Growing up they had the “411” number which was meant for information. It was intended of course to get phone numbers for people or businesses you wanted to call. But we kids would call them and ask them questions like “who was the president in 1820” or “where did I leave my house key” and things like that. The operators on the other end usually had a good sense of humor about it. Usually.
How many cookies did Andrew eat? ANdrew 8-8000!
That was a fairly good movie. I was forced to watch it with my wife. I did only because I have always liked Sandra Bullock.
Talk about hormonal problems. LOL
My Grandparents refused to do that.
Too funny. I forgot until you mentioned it.
That’s the operator must have had a slow moment to be able to call back.

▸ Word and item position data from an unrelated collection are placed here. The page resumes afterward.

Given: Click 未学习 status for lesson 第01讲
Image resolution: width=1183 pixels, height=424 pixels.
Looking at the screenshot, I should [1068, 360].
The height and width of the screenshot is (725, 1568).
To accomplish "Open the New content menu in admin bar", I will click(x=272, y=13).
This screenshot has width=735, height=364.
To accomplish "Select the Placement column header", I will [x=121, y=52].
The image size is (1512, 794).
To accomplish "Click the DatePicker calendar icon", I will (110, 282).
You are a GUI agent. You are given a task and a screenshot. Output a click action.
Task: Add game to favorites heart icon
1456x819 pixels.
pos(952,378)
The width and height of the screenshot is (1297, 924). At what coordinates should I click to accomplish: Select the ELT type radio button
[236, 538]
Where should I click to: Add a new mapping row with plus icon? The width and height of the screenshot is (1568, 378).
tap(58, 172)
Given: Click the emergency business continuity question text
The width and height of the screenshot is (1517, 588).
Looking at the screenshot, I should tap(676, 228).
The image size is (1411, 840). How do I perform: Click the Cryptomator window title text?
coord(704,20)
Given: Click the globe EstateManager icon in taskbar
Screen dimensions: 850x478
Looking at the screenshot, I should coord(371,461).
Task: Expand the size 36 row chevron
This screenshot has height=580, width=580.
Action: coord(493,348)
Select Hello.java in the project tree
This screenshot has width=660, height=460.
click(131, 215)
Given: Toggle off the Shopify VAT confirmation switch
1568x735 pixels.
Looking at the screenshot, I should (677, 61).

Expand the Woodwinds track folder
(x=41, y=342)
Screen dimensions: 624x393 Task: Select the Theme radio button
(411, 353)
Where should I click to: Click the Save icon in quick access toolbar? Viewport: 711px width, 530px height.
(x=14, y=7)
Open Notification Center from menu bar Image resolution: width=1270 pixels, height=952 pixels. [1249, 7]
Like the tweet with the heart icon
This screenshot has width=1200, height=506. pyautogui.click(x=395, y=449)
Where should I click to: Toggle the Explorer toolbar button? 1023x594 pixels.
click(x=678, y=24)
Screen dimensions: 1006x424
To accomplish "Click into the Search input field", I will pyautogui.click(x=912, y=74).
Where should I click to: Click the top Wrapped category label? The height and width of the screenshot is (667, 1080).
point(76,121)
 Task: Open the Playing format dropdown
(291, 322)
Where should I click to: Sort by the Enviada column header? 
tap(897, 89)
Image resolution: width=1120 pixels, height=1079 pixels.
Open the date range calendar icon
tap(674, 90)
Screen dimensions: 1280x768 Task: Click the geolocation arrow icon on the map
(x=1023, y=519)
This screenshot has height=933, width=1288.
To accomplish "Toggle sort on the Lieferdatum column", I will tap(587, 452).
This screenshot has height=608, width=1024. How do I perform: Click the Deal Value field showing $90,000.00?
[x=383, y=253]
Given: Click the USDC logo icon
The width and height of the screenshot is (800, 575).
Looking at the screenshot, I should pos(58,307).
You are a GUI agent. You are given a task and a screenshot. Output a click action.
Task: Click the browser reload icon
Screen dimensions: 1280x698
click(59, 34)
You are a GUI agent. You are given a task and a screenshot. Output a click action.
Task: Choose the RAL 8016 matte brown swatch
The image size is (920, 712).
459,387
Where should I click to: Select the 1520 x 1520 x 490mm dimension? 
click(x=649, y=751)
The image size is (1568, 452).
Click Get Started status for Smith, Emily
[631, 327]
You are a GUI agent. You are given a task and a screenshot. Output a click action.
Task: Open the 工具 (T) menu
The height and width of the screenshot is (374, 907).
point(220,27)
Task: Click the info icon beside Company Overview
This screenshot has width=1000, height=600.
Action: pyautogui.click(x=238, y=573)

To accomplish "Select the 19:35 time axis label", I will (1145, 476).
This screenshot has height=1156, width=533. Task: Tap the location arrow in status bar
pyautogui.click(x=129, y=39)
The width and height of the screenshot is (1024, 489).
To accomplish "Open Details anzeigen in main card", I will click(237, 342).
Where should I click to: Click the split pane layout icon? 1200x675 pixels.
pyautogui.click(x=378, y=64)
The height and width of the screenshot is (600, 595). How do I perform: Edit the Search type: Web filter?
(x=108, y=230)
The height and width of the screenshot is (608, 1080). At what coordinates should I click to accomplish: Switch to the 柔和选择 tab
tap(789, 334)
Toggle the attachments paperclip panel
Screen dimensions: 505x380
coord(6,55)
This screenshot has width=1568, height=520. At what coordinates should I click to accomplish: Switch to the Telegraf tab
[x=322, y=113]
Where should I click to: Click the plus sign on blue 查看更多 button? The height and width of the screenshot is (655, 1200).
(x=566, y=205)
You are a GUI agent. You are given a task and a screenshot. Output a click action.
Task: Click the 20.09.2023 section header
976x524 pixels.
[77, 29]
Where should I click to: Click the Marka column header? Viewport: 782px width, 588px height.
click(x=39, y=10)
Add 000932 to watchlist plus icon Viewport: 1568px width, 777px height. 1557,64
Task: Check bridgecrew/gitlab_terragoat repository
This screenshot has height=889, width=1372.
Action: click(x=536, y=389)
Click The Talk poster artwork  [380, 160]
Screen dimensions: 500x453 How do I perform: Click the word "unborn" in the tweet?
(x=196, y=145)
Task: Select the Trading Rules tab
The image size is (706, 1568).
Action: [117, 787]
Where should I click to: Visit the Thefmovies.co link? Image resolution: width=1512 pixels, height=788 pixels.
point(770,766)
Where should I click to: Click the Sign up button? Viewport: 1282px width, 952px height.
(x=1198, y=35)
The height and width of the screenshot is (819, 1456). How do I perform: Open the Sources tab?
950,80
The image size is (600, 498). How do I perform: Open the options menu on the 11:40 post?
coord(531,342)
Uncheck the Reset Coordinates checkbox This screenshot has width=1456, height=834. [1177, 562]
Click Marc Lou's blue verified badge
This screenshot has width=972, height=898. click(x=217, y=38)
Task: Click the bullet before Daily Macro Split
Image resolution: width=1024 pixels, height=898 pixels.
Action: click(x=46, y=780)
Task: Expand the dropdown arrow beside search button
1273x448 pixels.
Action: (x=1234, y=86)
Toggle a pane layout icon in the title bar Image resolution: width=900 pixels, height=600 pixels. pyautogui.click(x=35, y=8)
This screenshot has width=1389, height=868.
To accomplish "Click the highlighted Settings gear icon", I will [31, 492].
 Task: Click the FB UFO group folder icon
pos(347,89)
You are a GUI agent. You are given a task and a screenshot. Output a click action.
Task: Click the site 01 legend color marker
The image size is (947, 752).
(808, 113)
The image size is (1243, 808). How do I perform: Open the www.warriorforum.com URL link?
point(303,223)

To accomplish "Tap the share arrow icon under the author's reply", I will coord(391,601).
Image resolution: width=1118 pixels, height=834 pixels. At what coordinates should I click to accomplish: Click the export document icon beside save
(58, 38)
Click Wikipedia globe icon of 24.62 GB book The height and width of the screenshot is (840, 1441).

My Mom would put a dime in my sneaker. When I was ready for her to come pick me up from the pool, I would ring three times & hang up (and get the dime back). That was the signal
Until I recently moved to Idaho in 2019, we had the same number for 30 years.
Really?!!!
I'll bring one back the next time I visit mom.
From what I recall, there is nothing at the end of the wire. Would it then be connected directly to the jack box?
If I wanted to know the temperature in Los Angeles or some other place, I would just call an operator there and they would always tell me. And I don’t remember ANY man being an operator!
I can’t remember what I had for dinner last night, but growing up I recall WAlnut 6-2043. I was born in 1960. I think the use of WAlnut must be from way back in my very young memory listening to my parents use it.
I’ll be 82 in August. I enlisted 2 weeks before my 18th birthday and my parents had to sign for me. Then while in Japan I requested a transfer farther south. In order to get it I had to extend my enlistment 11 months, which I did in a heartbeat. My 4 years in the Army was a great experience. Wouldn’t trade it for anything.
Wow, interesting. My time was “73” to “76” Army. Mannheim Germans, then Ft Banning GA.
I dropped out in the 9th, at 16. My Mom tried to enlist me, but I barely looked 16, so they said no. I then decided to join the traveling Carnival show because I was not going to go back to school. After the Summer was over I turned 17 and joined on my own accord.
No, I think it was 12 and 12. I never knew of any other operators; just Nettie and Ordella. I think Nettie was an “old maid”, but Ordella was married and had a daughter. It was a neat little town. Mostly Scotch-Irish. Right on the Mason-Dixon Line. I was told that when Billy Penn parcelled out the land, he intentionally put a strip of Scotch-Irish Presbyterians along that section of the M-D Line as a buffer between the Germanic Lutherans farther north and the Catholics just across the line in Maryland. My great...grandparents came from Germanic Switzerland in 1750 and were granted 50 acres of land 20 miles north, in the middle of York County.
17 years old...working the 8-2 Graveyard shift AT&T Long Lines at 185 Franklin Street in Boston.
I talked down a suicide at 1:00AM...There was no 911 back then, so he dialed “0” and got me.
I had a Butterfield 8 number in my younger days when I lived on the Upper East Side. Hated to move and lose that number.
Even though I was moving to Murray Hill.